Элегический дистих (гекзаметр плюс пентаметр), хоть в элегиях, ради певучести своей, всего естественней и применялся, но, двустишием оставаясь, порыв песнопенья придушив, легко становился эпиграфом и столь же легко эпиграммой; изречением становился, и всего охотней саркастическим. Таково большинство двустиший греческой Антологии, большинство «ксений» Шиллера и Гёте, в отдельности или совместно написанных (хоть Гёте позже и решил свои немножко «укротить»). Что‑то искушает поэта — пресечение музыки, что‑ли? — два стишка свои заострить, оперить, тетиву натянуть… Вырвалось у Пушкина:

Крив был Гнедич поэт, преложитель слепого Гомера,

Боком одним с образцом схож и его перевод

— стрельнул. «В автографе тщательно вымарано рукою самого Пушкина» гласит примечанье.
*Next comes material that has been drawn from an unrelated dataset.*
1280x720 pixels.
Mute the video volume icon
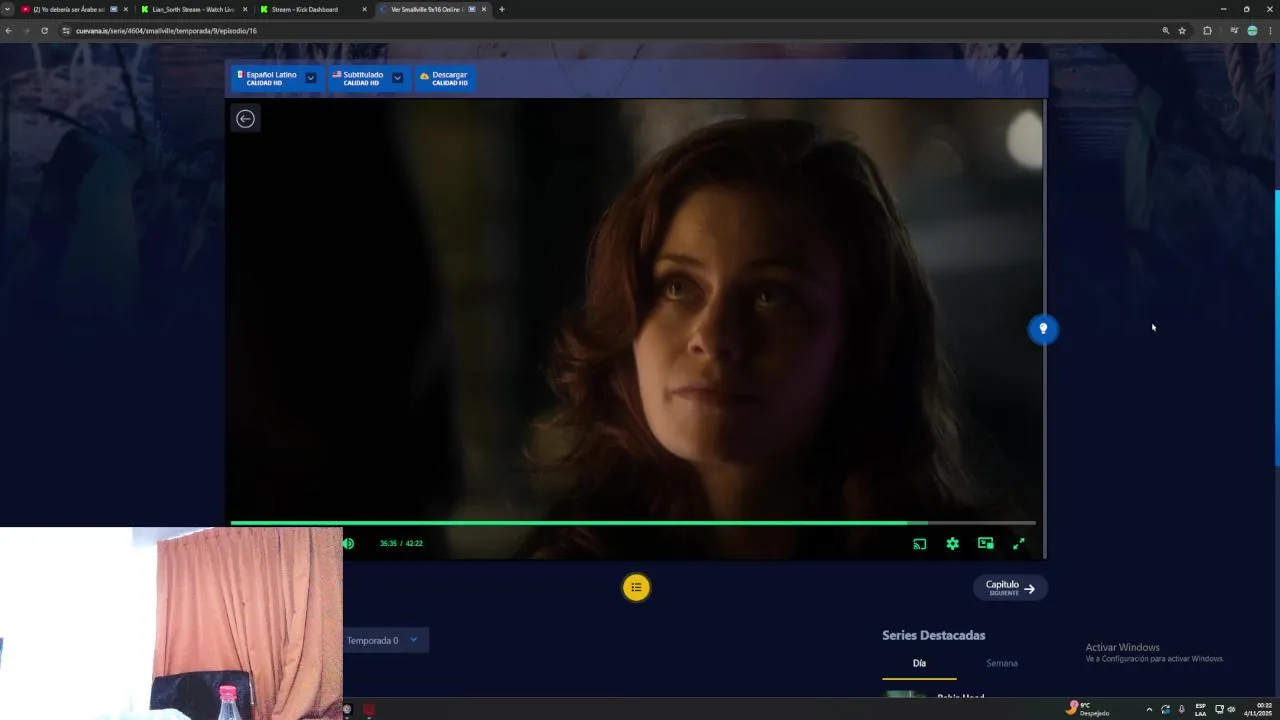[348, 544]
И в добрый час: разве Гнедич этого заслужил?

Слышу умолкнувший звук божественной эллинской речи:

Старца великого тень чую смущенной душой.

Когда вымарывал, вспомнил, быть может, поговорку «для красного словца не пожалеет и отца». Недаром и сама она, насмешница–поговорка, стиху подмигнула, рифму себе нашла. Урезывание лиризма, насыщенность, сжатость, глянь, да и обернется всего лишь красным словцом. Но столь же важно отметить, что и «словцо», эпиграмма, сарказм, каламбур могут взорваться вверх, зажечься подлинным лиризмом, подобно двум гениальным, ни с чьими не сравнимым эпиграммам Баратынского, из которых уж во всяком слу- чае одна («Всегда и в пурпуре и в злате…») принадлежит к высочайшим созданиям русской лирики. Здесь, правда, хвала побеждает злость; но может и беспощадная, беспримесная злость каламбуром овладеть, переплавить его в насыщеннейший звукосмысл, искрой смеха зажечь пожар, и подтруниванье превратить в убийство— или самоубийство. Понимаю предание, согласно которому герцог Верхель вызвал на дуэль и убил своего обидчика. Обидчик этот, один из одареннейших поэтов «золотого века», изобразил его явившимся на бой быков во всем блеске придворного наряда, с бриллиантами на ленте шляпы, — принадлежавшими прежде любовникам его жены. Если бы он попросту это шепнул, и то была бы беда. Но нет, он непереводимо сострил, и не только сострил:

iQue galan que entro Vergel con cintillo de diamantes! diamantes que fueron antes de amantes de su mujer.

Что за красавчик этот Верхель… бриллиантов,

бриллиантов, которые были прежде у любовников его жены.

Если бы хоть не рифмовали по–испански «любовники» с «бриллиантами» и с «прежде»! А этак, — разве он смерти не заслужил?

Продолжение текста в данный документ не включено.